Drone delivery is taking off as the Finnish postal service is trailing the use of the aerial vehicles to fly parcels to certain addresses. The Posti Group is conducting a four-day experiment and is the first company in Europe to do so with drones delivering goods bought online between Helsinki and an island destination three miles away.
The parcels, which weigh no more than 3kg, are gripped by arms located beneath the drone and flown by a pilot to a designated landing spot. Sharper Shape, the company behind the technology, says a human pilot will always be in control of the drone as it is safer.
Another benefit of having a human pilot is the drone can fly routes that would otherwise be obstructed – something that is holding back the development of preprogrammed, fully-automated drone delivery.
The flight was successful – albeit having to land a little away from its original target due to windy conditions – and exhibited how a delivery can be made far quicker and easier to a destination that would have required a boat to reach.
Finland is not only vying to be one of the first countries to adopt drone delivery but is also pushing forward with working on automated traffic.
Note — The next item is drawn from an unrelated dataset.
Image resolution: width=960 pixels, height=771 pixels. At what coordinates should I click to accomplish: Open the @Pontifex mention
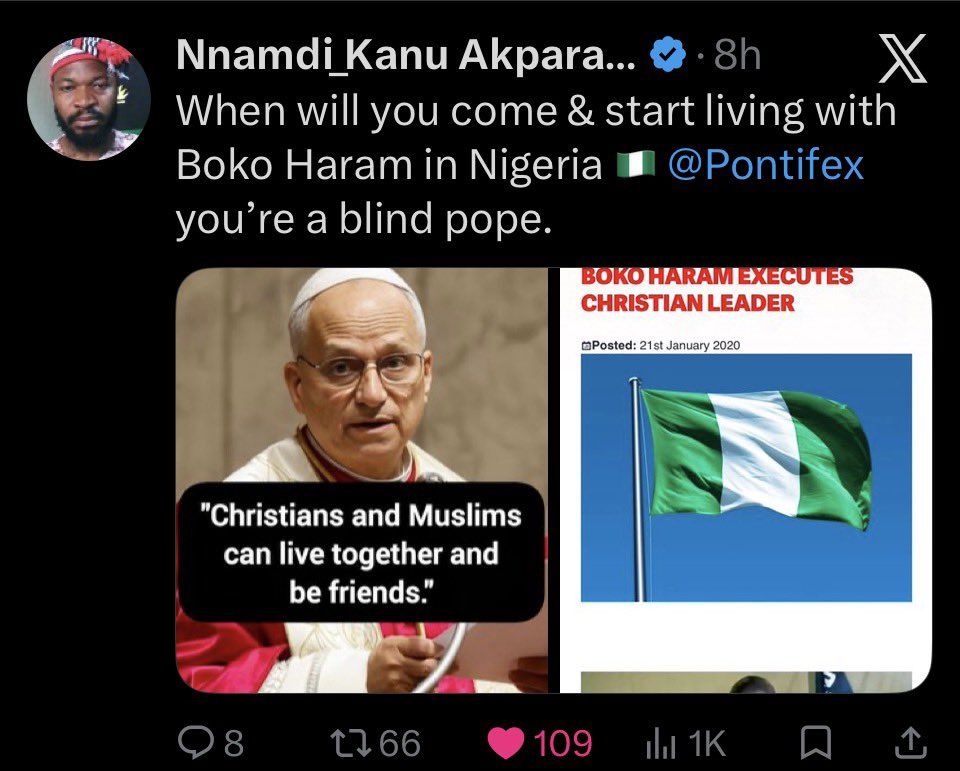coord(764,165)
The government is backing programs for use of new technologies within transportation.
The drone delivery is akin to that announced by Amazon last year – Amazon Prime Air – however, it is yet to take to the skies as it hammers out all manner or legal, technological and safety issues. The latest development is a proposal that could see a section of air space dedicated only to high-speed drones while sensors and GPS systems are having to be rigorously tested so they can fly, unmanned, at speed and avoid anything from birds, trees and opportunistic people looking to get themselves a free book.